Sunday, January 8, 2017

Agni Trials: By Threatening India over test-firing of ICBMs, China has revealed its Insecurity (R)

SOURCE:
http://www.firstpost.com/world/agni-trials-by-threatening-india-over-test-firing-of-icbms-china-has-revealed-its-insecurity-3193010.html



Agni Trials: By Threatening India over test-firing of ICBMs, China has revealed its Insecurity

 



Jan 7, 2017

 There is something curious about the latest round of confrontation between India and China on the former's final testing of an intercontinental ballistic missile. It's not as if that by testing one ICBM, albeit with a capacity to carry a nuclear warhead into Chinese mainland, India has caught up with China's military might and drew parity with their vastly superior strategic nuclear weaponry.


With a GDP five times that of India's and a defence budget that at $150 billion outstrips India's by four times, China is bent upon world domination and dreams of replacing US as the next global superpower.



It therefore sounded a little jarring when Chinese media on Thursday in.dulged in nakedly aggressive posturing over India's final test-firing of Agni-IV and played its Pakistan card rather openly, warning India that more missile testing will develop into an arms race in south Asia because it won't shy away from arming Islamabad to match India's arsenal
This represents an interesting new deviation in Chinese policy. Though this wasn't an "official response" to India's flight-testing of Agni-IV that carries a strike range of 4,000km, the country's state-run media is traditionally used to convey messages that are considered too incendiary for official conduits. The diplomatic reaction, transmitted through China's foreign ministry spokesperson Hua Chunying, wasn't too staid either as Beijing accused India of breaking UNSC resolutions through the testing of ballistic missile.
Under President Xi Jinping, China has long given Deng Xiaoping's '24-character strategy' a quiet burial in favour of a muscular, assertive foreign policy but that geopolitical aggression is usually masked by plausible deniability or an exaggerated show of humility. Not exactly Gandhian principle of "true power speaks softly" but China rarely indulges in sabre-rattling even as under Jinping it goes about pursuing the 'Chinese Dream' and translating aggressively its might as world's second-largest economy into hard military power.
Its revisionist policies under the new "core leader" and leveraging of economic prowess into geostrategic depth and political weight-throwing has always gone hand in hand with a perverse modesty.
Not this time.
India's test-firing of DRDO-developed long-range weaponry that may carry nuclear weaponry deep into Chinese territory seems to have touched a raw nerve that prompted Beijing to launch an open threat and use the one card that it prefers to hide beneath its sleeves Pakistan.

§ Required tasks
**A.** Answer these questions from the Agni-IV article:
(i) What strike range does the article give for Agni-IV?
(ii) How large is China's defence budget, according to the article?
(iii) Who delivered China's diplomatic reaction to the test?
**B.** Name every country the Agni-IV article mentions.
**C.** Please retype the stretch of the Agni-IV article from "There is something" through "next global superpower.".

§ Source material
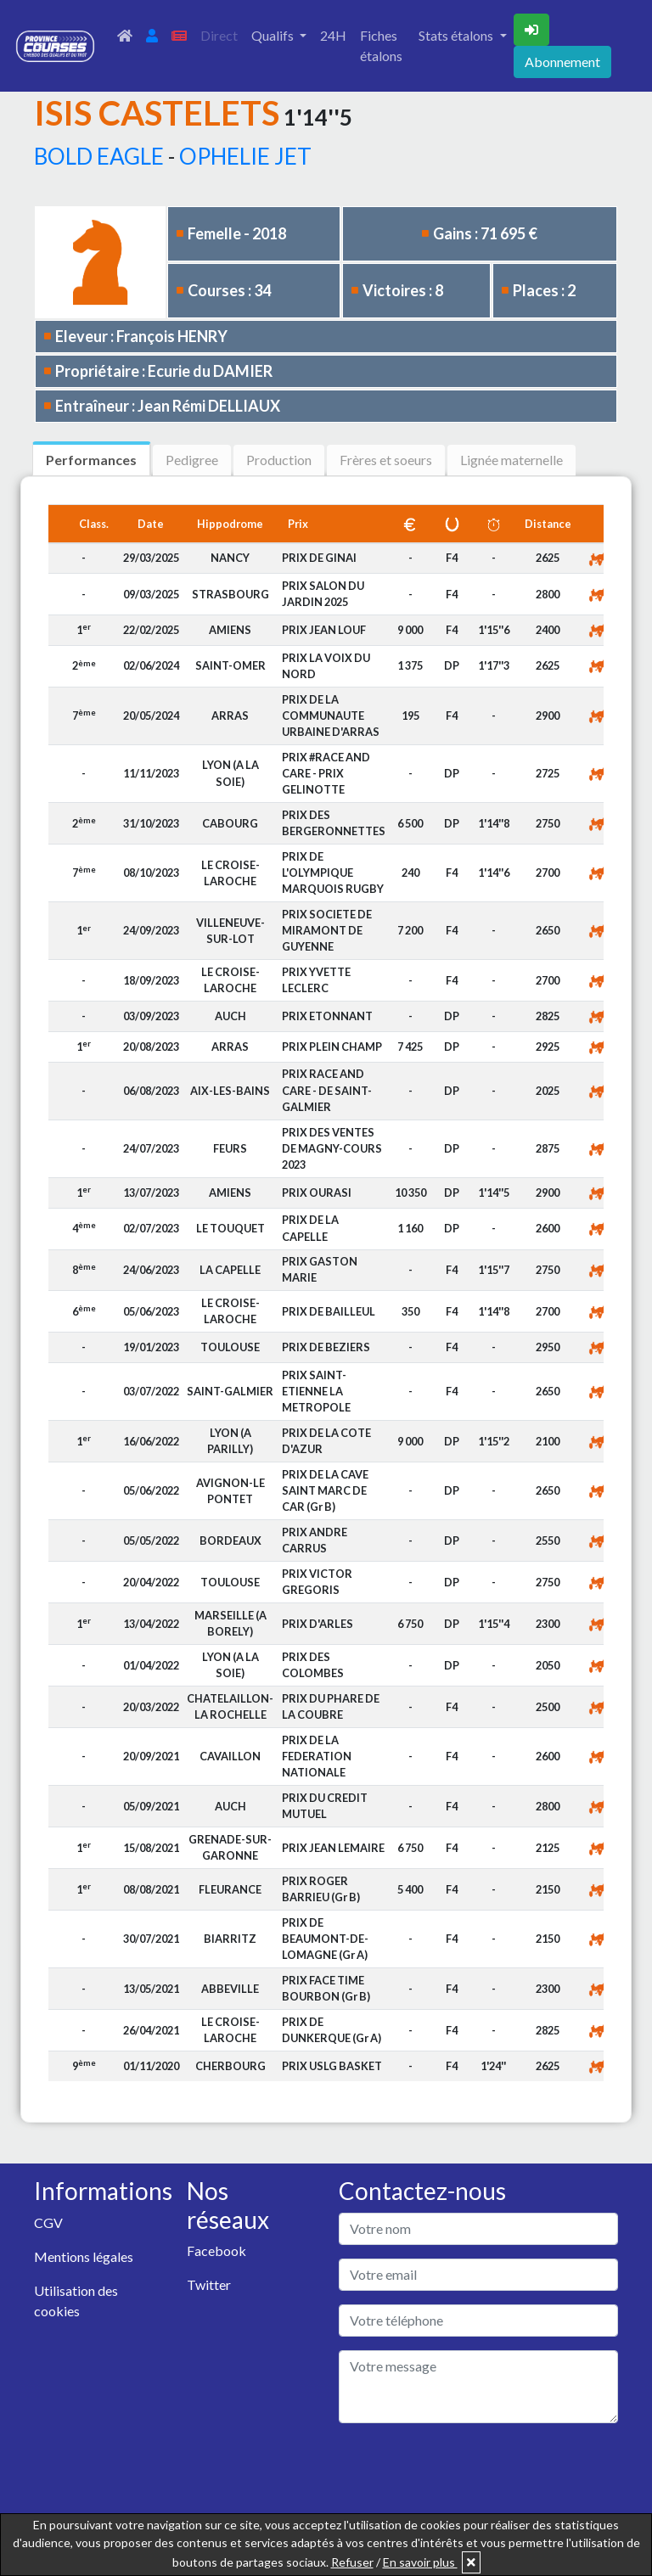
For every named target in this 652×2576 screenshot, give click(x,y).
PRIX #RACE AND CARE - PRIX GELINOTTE (326, 773)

§ List of solutions
**A.**
(i) 4,000km
(ii) $150 billion
(iii) Hua Chunying, China's foreign ministry spokesperson

**B.** India, China, US, Pakistan

**C.**
There is something curious about the latest round of confrontation between India and China on the former's final testing of an intercontinental ballistic missile. It's not as if that by testing one ICBM, albeit with a capacity to carry a nuclear warhead into Chinese mainland, India has caught up with China's military might and drew parity with their vastly superior strategic nuclear weaponry.


With a GDP five times that of India's and a defence budget that at $150 billion outstrips India's by four times, China is bent upon world domination and dreams of replacing US as the next global superpower.